Records contained in a dataset

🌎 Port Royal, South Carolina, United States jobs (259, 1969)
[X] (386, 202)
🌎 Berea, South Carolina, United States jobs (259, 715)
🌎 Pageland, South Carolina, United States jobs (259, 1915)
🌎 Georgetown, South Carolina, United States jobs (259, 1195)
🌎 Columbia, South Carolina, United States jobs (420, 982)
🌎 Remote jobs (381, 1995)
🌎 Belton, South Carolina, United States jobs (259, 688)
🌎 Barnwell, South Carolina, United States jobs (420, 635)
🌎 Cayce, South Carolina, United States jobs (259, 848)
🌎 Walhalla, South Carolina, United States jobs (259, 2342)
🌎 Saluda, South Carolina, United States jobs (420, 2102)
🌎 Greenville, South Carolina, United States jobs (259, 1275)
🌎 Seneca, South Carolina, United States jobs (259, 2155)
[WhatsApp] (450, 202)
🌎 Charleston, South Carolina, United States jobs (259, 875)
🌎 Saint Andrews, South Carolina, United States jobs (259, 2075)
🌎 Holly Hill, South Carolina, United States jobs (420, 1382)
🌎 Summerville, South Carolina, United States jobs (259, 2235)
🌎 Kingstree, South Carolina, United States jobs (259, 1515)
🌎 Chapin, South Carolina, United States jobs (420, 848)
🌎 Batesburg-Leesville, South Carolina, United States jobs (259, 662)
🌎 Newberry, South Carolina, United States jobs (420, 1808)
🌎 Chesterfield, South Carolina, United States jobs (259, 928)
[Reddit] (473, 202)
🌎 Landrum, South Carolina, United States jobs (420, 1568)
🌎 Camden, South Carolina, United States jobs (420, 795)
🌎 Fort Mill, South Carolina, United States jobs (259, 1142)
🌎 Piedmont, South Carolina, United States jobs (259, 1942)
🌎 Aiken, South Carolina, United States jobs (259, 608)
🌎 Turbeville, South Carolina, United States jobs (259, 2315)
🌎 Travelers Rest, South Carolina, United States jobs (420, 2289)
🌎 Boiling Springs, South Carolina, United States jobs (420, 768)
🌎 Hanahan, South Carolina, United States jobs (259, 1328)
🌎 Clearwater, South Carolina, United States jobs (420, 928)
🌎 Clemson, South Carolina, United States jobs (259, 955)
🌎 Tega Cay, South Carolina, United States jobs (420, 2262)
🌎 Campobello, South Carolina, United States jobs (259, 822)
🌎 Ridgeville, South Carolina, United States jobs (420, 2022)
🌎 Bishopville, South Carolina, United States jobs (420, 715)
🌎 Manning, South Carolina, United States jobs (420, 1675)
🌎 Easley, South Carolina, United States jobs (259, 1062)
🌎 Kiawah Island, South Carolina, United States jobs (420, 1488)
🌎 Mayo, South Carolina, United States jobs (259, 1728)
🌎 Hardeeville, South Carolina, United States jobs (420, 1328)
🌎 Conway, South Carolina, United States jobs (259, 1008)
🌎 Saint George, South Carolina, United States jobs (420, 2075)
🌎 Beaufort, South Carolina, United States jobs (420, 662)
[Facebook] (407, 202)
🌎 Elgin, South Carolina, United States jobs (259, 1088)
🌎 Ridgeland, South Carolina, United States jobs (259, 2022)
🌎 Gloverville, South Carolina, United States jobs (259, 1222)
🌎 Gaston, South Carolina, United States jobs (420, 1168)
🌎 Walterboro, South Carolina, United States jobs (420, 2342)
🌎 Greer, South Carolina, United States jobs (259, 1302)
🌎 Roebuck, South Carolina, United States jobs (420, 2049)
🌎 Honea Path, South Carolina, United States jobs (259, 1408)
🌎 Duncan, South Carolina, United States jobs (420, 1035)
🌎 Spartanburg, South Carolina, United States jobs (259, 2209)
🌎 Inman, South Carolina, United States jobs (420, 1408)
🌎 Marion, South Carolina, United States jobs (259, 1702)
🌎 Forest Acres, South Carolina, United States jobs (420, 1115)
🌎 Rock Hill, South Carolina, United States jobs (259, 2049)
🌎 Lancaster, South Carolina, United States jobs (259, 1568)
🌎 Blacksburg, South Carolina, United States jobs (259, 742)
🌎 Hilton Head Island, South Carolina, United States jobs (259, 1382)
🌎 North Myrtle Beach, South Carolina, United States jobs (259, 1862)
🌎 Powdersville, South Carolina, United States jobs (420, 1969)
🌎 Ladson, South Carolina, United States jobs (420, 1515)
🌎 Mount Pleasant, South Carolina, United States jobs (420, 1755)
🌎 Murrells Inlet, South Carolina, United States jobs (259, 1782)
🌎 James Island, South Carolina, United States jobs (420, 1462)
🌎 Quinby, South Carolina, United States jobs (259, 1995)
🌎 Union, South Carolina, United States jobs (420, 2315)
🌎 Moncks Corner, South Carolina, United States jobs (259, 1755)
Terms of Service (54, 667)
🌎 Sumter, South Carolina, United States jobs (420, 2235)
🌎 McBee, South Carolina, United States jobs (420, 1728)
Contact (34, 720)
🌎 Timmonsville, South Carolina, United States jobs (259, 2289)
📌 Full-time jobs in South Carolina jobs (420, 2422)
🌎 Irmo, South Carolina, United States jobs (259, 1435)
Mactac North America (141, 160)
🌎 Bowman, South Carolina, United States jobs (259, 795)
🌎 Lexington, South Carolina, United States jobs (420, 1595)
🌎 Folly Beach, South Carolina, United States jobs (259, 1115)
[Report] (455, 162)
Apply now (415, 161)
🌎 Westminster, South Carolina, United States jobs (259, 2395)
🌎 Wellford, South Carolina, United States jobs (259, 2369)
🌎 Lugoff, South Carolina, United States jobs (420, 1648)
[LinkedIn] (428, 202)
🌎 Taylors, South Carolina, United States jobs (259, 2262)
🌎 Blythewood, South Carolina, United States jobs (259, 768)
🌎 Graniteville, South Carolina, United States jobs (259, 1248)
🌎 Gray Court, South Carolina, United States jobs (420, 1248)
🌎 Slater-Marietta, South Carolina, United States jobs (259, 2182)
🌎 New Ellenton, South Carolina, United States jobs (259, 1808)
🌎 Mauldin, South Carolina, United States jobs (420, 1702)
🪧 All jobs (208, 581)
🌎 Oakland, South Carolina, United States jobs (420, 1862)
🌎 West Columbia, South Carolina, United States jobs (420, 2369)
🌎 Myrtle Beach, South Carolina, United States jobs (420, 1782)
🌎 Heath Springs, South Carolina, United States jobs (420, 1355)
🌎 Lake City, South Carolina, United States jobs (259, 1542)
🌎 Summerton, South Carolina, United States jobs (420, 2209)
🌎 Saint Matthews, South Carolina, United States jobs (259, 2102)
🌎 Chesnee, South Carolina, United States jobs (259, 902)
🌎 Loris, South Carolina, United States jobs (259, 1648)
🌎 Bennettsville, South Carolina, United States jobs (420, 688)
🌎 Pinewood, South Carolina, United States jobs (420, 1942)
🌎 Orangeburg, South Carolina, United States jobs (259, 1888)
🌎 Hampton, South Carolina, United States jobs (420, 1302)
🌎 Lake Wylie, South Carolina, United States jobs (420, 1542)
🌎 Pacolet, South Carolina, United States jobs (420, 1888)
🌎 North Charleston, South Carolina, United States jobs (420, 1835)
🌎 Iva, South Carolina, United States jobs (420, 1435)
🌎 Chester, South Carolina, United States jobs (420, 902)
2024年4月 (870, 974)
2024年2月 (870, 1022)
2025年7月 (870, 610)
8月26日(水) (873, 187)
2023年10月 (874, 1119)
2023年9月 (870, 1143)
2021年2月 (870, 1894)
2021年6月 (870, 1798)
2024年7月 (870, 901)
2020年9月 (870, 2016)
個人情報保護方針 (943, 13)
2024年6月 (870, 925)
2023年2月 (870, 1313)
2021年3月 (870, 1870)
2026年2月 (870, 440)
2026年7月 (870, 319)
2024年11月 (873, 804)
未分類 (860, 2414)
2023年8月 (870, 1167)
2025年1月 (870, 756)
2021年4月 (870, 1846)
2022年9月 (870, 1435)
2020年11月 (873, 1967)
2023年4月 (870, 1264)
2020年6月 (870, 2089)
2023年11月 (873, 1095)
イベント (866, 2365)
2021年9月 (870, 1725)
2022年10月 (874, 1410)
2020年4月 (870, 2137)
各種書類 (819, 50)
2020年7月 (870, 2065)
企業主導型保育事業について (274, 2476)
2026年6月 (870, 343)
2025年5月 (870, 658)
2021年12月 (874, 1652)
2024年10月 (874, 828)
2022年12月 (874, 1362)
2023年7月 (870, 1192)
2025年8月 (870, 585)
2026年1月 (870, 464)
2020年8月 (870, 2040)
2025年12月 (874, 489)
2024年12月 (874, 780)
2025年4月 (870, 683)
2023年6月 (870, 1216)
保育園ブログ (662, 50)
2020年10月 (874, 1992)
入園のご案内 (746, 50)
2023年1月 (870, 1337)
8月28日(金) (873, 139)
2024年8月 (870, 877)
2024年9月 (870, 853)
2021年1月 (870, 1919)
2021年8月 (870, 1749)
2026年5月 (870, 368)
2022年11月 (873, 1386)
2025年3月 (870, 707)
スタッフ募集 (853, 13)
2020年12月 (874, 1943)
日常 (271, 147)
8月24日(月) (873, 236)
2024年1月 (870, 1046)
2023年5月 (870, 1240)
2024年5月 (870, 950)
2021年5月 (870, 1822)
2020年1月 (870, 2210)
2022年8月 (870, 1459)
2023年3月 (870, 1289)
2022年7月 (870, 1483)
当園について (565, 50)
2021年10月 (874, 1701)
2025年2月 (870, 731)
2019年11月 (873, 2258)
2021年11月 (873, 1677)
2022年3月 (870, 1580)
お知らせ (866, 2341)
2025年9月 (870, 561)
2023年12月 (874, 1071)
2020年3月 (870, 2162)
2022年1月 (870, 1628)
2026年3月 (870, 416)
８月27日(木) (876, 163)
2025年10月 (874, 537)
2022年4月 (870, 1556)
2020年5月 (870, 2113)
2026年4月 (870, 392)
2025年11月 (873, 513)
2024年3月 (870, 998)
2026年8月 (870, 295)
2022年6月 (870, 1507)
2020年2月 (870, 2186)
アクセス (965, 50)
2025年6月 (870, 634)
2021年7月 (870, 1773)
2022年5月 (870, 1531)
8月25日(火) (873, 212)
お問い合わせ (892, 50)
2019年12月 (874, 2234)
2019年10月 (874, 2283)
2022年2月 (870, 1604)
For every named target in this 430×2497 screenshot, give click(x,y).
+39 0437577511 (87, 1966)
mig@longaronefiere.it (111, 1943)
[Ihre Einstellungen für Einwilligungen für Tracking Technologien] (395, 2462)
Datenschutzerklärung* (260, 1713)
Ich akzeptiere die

TASK STATEMENT
The answer is the run of lines above from the line containing "2024年6月 (870, 925)" through the line containing "イベント (866, 2365)", copied exactly and alone.

RESPONSE TO THE TASK
2024年6月 (870, 925)
2023年2月 (870, 1313)
2021年3月 (870, 1870)
2026年2月 (870, 440)
2026年7月 (870, 319)
2024年11月 (873, 804)
未分類 (860, 2414)
2023年8月 (870, 1167)
2025年1月 (870, 756)
2021年4月 (870, 1846)
2022年9月 (870, 1435)
2020年11月 (873, 1967)
2023年4月 (870, 1264)
2020年6月 (870, 2089)
2023年11月 (873, 1095)
イベント (866, 2365)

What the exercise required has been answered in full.